*Aim*
Convert the items starting with the line containing "Task: Open the Windows filter dropdown" and going on through the line containing "Action: click(x=338, y=42)" into a two-column CSV with the columns instruction and action, one row per item. Put each item's text and its answer in separate quoted fields, replace line breaks with spaces, and omit the pictures.

*Recorded information*
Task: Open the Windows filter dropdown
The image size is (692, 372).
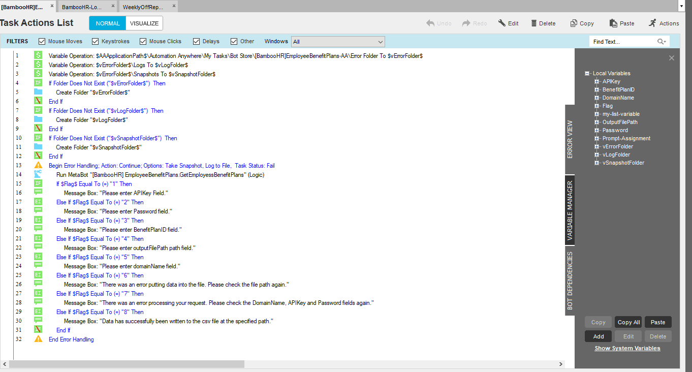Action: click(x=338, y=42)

==

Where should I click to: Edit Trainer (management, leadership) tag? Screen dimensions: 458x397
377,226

---

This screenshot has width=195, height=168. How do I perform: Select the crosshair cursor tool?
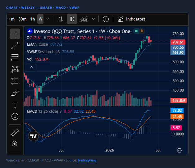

*Result for this task*
instruction,action
"Task: Open the Windows filter dropdown The image size is (692, 372).","Action: click(x=338, y=42)"